Matt is patting his hair into place, enjoying his own reflection in the window he’s using as a mirror. He speaks to the group, but never takes his eyes from his reflection, or his hands from his hair. The real star of the film is Buenos Aires, the scenes at Ideal are just as authentic as they can be. Sally, he continues with the authority of a connoisseur, I can’t stand because she is so self-centered. On cue, everybody looks at Matt, with a quizzical question mark in their eyes.
Suzy is about to lash out something vitriolic, everybody can see that, but then thinking that they‘re gonna have to ride back together she just rolls up her eyes and deliberately opens the New York Post and reads aloud, The Tango Lesson doesn’t have legs.
What does the writer know? Tammy, jumping up from her chair, snaps, I dare him to prove that! She is in town on a grant from the Tango Cheerleading Federation visiting local hoofer Darren, serious, scruffy, with a trendy new growth of beard. Sit Tammy, sit. He’s a dancer; he’s born again; a single tear rolls down his face.
Milenita confesses that the look Alicia gives Carlos in the scene where he is hustling Sally is too close for comfort. Hay miradas que matan, rebuts Juanita with an air of complicity, using an acquired Spanish accent that drives everybody crazy. Indeed if looks could kill.

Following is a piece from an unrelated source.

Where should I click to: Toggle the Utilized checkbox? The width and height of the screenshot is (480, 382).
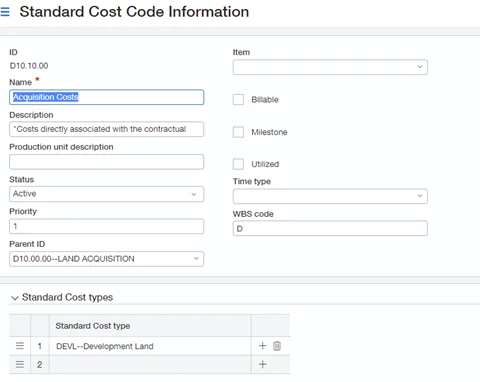[x=238, y=164]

Do you think that Veron is French dipping in the airport scene?, asks Tito with a lecherous look on his face. It’s French kissing, you dirty old man!, snaps Margarita, his embarrassed wife.
I think Sally committed an act of wild hubris by assuming center stage in her new film about dance and love, says Janet, who writes for the New York Times. There is a moment of silence as everybody ponders the depth of Janet’s statement before everybody burst out laughing.
Come on you guys, give the old spinster a break. It takes a lot of guts to put in black and white a poignant story about the lessons of tango capturing with a very subtle sense of humor and irony the egocentric and chauvinist subtexts of the Tango scene both in Buenos Aires and abroad. Heads turn in disbelief to a bearded guy who’s tap dancing by the table, clad in a long dripping overcoat.
Can you guys spare a quarter for a cup of coffee?, he begs extending a paper cup with his right hand.
Outside the rain continues to wreck havoc with the traffic.
Margarita’s eyes have turned to the window where the capricious raindrops and the reflections of the street lights have drawn a smug image of Sally Potter’s face. Ave Maria purisima, it’s a miracle, she mutters as she slowly crosses her chest…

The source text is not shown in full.